Die Kapuzinergruft
flüchtete mich geradezu in sie. Ich brauchte so nicht mehr an meine Mutter, an meine Frau, unseren toten Diener zu denken. Mein Zug hielt fast jede halbe Stunde an irgendwelchen winzigen, unbedeutenden Stationen. Wir fuhren, ein Oberleutnant und ich, in einem engen Abteil, einer Zündholzschachtel sozusagen, etwa achtzehn Stunden, bis wir Kamionka erreichten. Von hier ab waren die ordentlichen Bahngeleise zerstört. Nur eine provisorische, schmalspurige Bahn mit drei ungedeckten, winzigen Lastwaggönchen führte zum nächsten Feldkommandoposten, der die augenblickliche Stellung der einzelnen Regimenter, auch nur unverbindlich, den »Einzelreisenden« anzugeben vermochte.
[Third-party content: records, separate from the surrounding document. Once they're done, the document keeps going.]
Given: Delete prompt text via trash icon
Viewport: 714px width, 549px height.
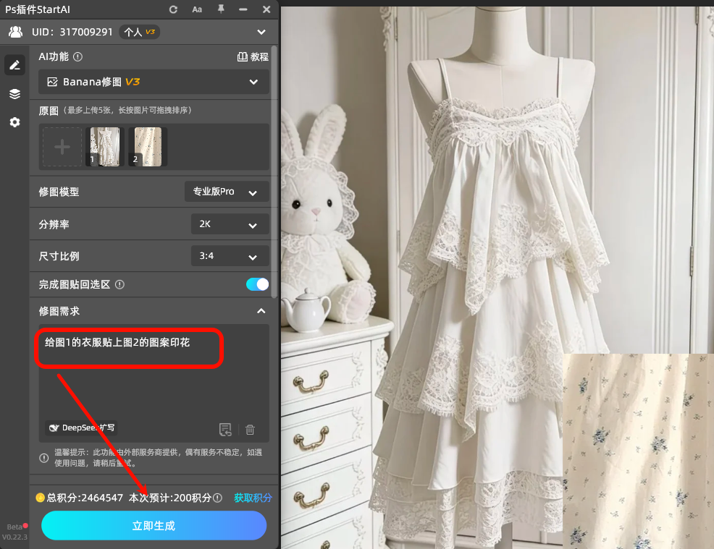Looking at the screenshot, I should pyautogui.click(x=249, y=429).
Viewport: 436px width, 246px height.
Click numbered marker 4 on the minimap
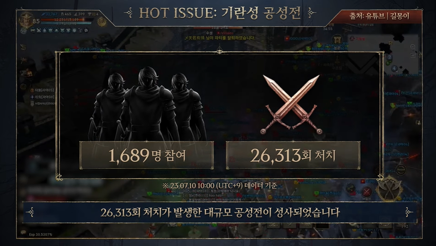pos(394,68)
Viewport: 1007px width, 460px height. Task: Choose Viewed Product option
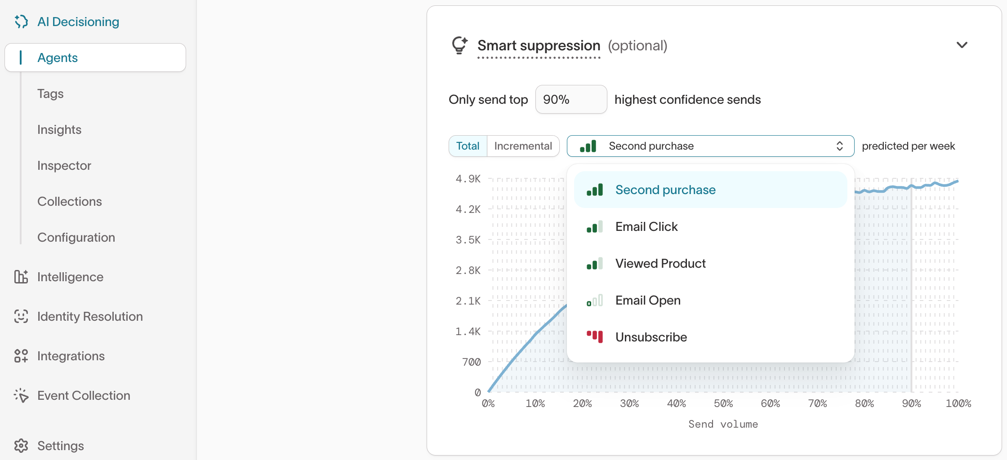coord(660,264)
Das Bähnchen rollte langsam dahin, der Lokomotivführer läutete unaufhörlich, denn Scharen von Verwundeten, zu Fuß und auf Bauernfuhrwerken, kamen uns auf dem schmalen Weg entgegen. Ich bin – wie ich damals zum erstenmal erfuhr – ziemlich unempfindlich gegen die sogenannten großen Schrecken. So empfand ich zum Beispiel den Anblick der Verwundeten, die auf einer Tragbahre lagen, wahrscheinlich, weil ihnen Beine oder Füße abgeschossen waren, weniger fürchterlich als die allein, ungestützt dahinwankenden Soldaten, die nur einen leichten Streifschuß hatten und durch deren schneeweißen Verband unaufhörlich neues Blut sickerte. Und bei alledem, zu beiden Seiten der schmalspurigen Bahn, auf den weiten, schon herbstfahlen Wiesen, zirpten die verspäteten Grillen, weil sie ein trügerisch warmer Septemberabend verführt hatte zu glauben, es sei immer noch oder schon aufs neue Sommer.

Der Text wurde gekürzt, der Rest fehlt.